Former Pakistan captain Salman Butt, and pacers Mohammad Asif and Mohammad Amir along with the trio`s agent Mazhar Majeed were sentenced to varying prison terms by a London court yesterday after they were found guilty in a spot-fixing scandal that came to light last year.
Butt, 27, was sentenced to two-and-a-half years while Asif, 28, and 19-year-old Amir received 12 and six-month terms respectively.
Australia vice-captain Shane Watson felt that life bans should be handed out to corrupt cricketers.
"In the end, I think a life ban is surely enough to be able to say to people that it`s the wrong thing to do. It`s challenging the integrity and taking the game of cricket
down," said Watson.
"Whether it`s jail, whether it`s a life [playing] sentence, there`s no doubt that the punishments are very severe for doing the wrong thing. Since I first started playing, you know that if you do something wrong in that regard you won`t be playing cricket ever again," he said.
The burly all-rounder said the Pakistani trio has got the deserved treatment for its actions.
"It`s very disappointing when you see the things that have happened in England with the Pakistan guys and, in the end, they deserve the punishment that they do get because they`ve done the wrong thing in a big way.”

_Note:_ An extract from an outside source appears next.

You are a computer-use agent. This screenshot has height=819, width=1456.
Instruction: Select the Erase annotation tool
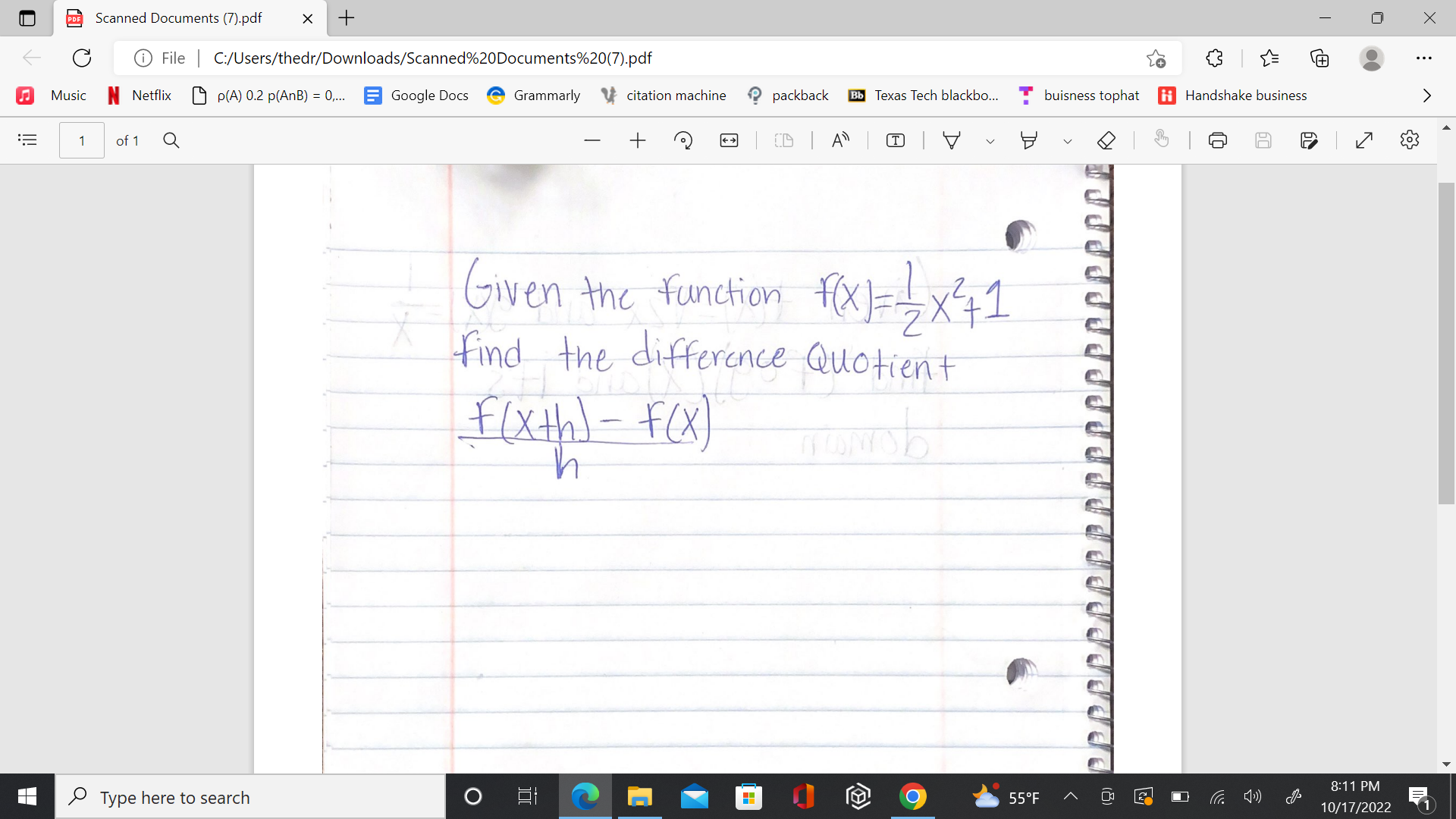[1106, 140]
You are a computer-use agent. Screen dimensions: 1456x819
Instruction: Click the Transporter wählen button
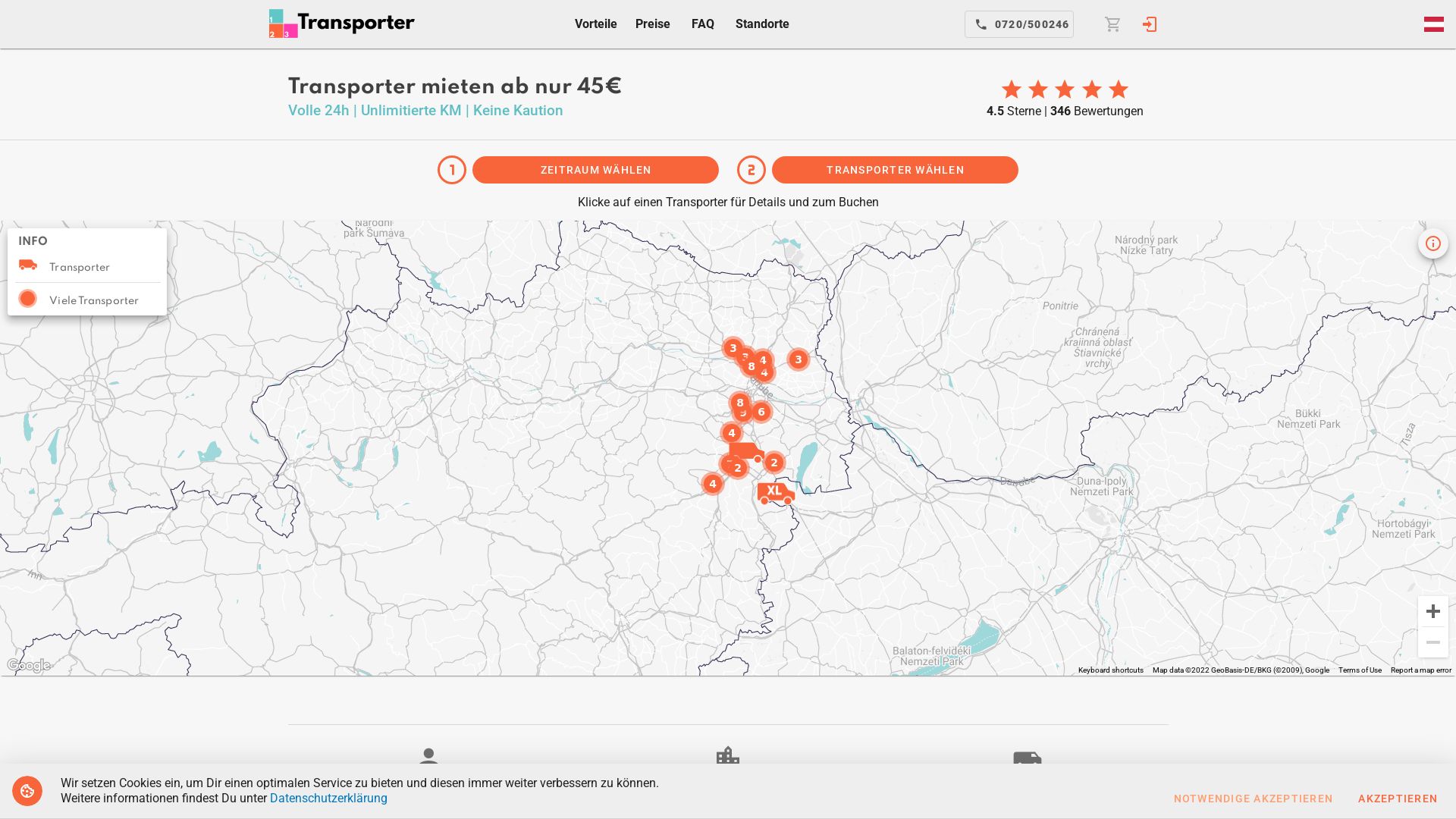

"For me personally, it`s given me an amazing life and something I only ever dreamed of, so I would never would want to do anything that even questioned the ability for me to be able to play the game that I love so much," Watson told Australian Associated Press.
Players` Union chief Tim May and former Australian all-rounder Andrew Symonds warned that convictions alone would not clean up the sport and the ICC needs to do more.
"There`s concern that the practice of spot-fixing and other types of fixing still appear to be prevalent in our game, despite the millions spent by ICC on education and the creation of the ICC`s Anti-Corruption and Security Unit (ACSU)," May told `Fox Sports`.
"(There`s) sadness that three young cricketers will face jail time, but satisfaction that the prosecution has been able to identify corruption and deliver a loud and clear message to players of all sports - that if you are caught cheating the integrity of sport, you will be prosecuted and face severe penalties."
May said the best way to deal with the menace of fixing is to educate players.
"We need to ensure that cricket`s anti-corruption unit functions effectively and has access to the respective tools and information that can identify those who seek to harm our game," May said.
Symonds said he always felt that match-fixing happened in cricket.
"When I was playing, we were always of the opinion that it was going on. Something needed to be done about it. I don`t think people are going to think that`s the end of it," he said.
"Hopefully, it gets stamped out through this and it`s an ongoing process and we can slowly weed it out of this game," he added.